[What is asked]
a. Return the stretch of the kit lens article from "If you see the" through "for most shooting.", copied word for word.
b. Answer these questions from the kit lens article:
(i) What full-frame equivalent range does the 18-55 give?
(ii) What was the highest-ISO film with reasonably fine grain?
(iii) How long should a kit lens preferably have been on the market?
c. Continue the kit lens article from where it stops.

═══ Text section ═══

Some will tell you the so-called kit lens is limited or poor quality, and you might as well throw it away and buy a ‘real’ lens. The usual recommendation is for a prime, a lens with a single, non-zooming focal length and large, wide-open aperture.

Some of these sold-with-the-camera kit lenses can be very good. Case in point is the Fujifilm XF 18-55mm f/2.8-4 OIS. This has a relatively large f/2.8 lens opening at the wide end, and excellent optical quality. It’s mostly made of metal. You shouldn’t use it for a hammer, but it ought to hold up well. And it has optical image stabilization (OIS) to help you take those pictures at 1/15th second or so and capture something sharp.

Prime Lenses Mean No Zoom For You!

Primes in the 14mm – 90mm range don’t usually include an image stabilizer. Unless you spend some extra cash, they may also give you just f/2.8 for the largest lens opening. The exception to this can be the 50mm lens, which used to get sold with most new SLR cameras. Some manufacturers’ 50s are available at f/1.8 or f/1.4 for less than $300. On a crop camera with an APS-C-sized sensor, the 50 provides you with a 75mm or 80mm field of view from a full-frame camera.

If you see the world with a long-lens view, what I call urban exclusion mode, this slightly telephoto view may suit your vision. But you still get just one focal length. I think you need at least two for most shooting.

Study Up Before You Buy

I’d do a little research first to check the optical and build quality of the kit lens. It should be reasonably sharp at its wide-open aperture in the center and preferably out near the corners, and the sun just outside the frame shouldn’t make it flare too much. It really shouldn’t flare with a well-designed lens hood (you do plan to use one, don’t you?). And it should have been on the market long enough to indicate some long-term reliability, preferably a year or more. After all, you should let someone else be the guinea pig!

That 18-55 gives a 27mm – 82.5mm full-frame equivalent. Especially at the wide end, that’s a useful view. And the 82.5mm long end will be great for portraits or for picking out details. You’ll travel lighter and be better equipped to shoot different subjects.

How Much Speed Do You Need?

The highest-ISO film with reasonably fine grain (‘low noise’ today) was ISO 400, not particularly fast by today’s digital standards. (You could ‘push-process’ it to ISO 1600 or beyond, but you’d get baseball-sized grain.) With film, a major reason for a large-aperture lens was to give you faster shutter speeds for hand-held shooting.

Today, low-noise results at digital ISOs as high as 3200 allow you fast-enough shutter speeds for sharp pictures at f/3.5 or f/4.5 – when you hold the camera reasonably steady. Heck, you might get good results at f/8 if you brace against something and you really need the depth of field.

Isolate That Subject!

═══ Data block ═══

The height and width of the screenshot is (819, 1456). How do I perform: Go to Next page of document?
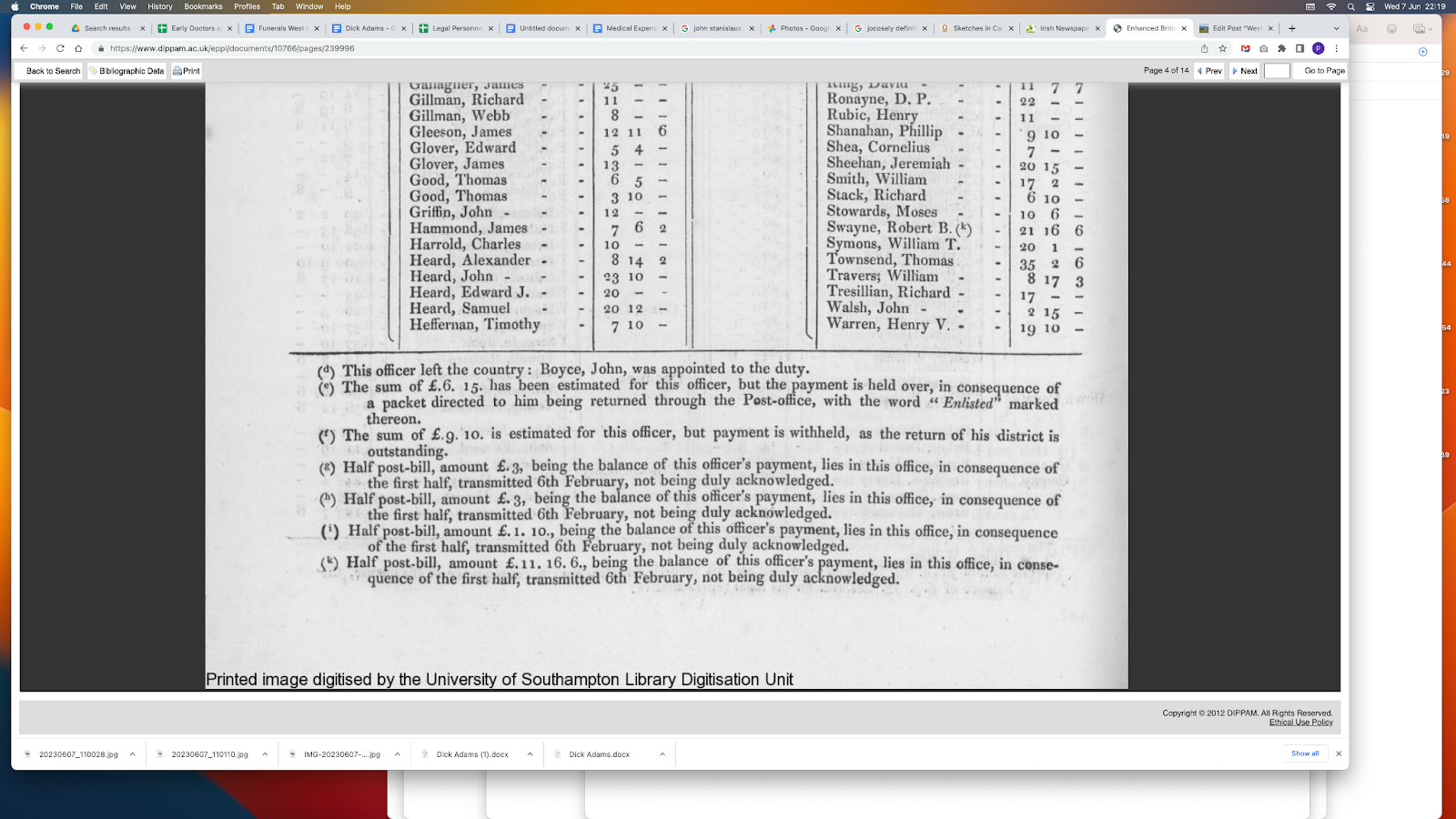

═══

[Results for the exercise]
a.
If you see the world with a long-lens view, what I call urban exclusion mode, this slightly telephoto view may suit your vision. But you still get just one focal length. I think you need at least two for most shooting.

b.
(i) 27mm – 82.5mm
(ii) ISO 400
(iii) A year or more

c.
The other major reason for a larger-aperture lens is to isolate your subject with narrow depth of field. This gives the variable-focus effect from some movies, where you see the foreground character in sharp focus as she speaks, and a focus shift to the background character when he answers. But if you move close with your kit lens, you can get focus isolation at f/4.5. This smears that busy background when you want your viewer’s attention on hands, a face or a petroglyph in a rock field.

If you can’t zoom with your feet because your subject is skittish (like a pronghorn antelope or red-tailed hawk), or you can’t get there from here (or back away enough), then it may be time for a prime lens. For sports or wildlife, something in the 180-200mm range will pull in bike racers or birds and their nests. With dangerous wildlife (bison, bears) or to really isolate a wild subject, go at least 300mm or longer. I routinely use 400mm or 500mm on crop-sensor cameras for wildlife.

Taking The Wide View

There aren’t many situations where you can’t back up for a large subject, or you truly want kitchen-sink shot design, where you include everything. One of these is architectural interiors, where you will need something in the 14-16mm range on your crop camera. Then, after you shoot the entire room, use a longer focal length to pick out your favorite details.

If you insist on a kitchen-sink shot, find a really cool foreground detail like a large petroglyph to fill a big chunk of your frame. Then frame some of the other ‘glyphs (for example) into the rest of it. But there has to be a really good reason for the kitchen-sink shot – all that space needs to tell a focused story!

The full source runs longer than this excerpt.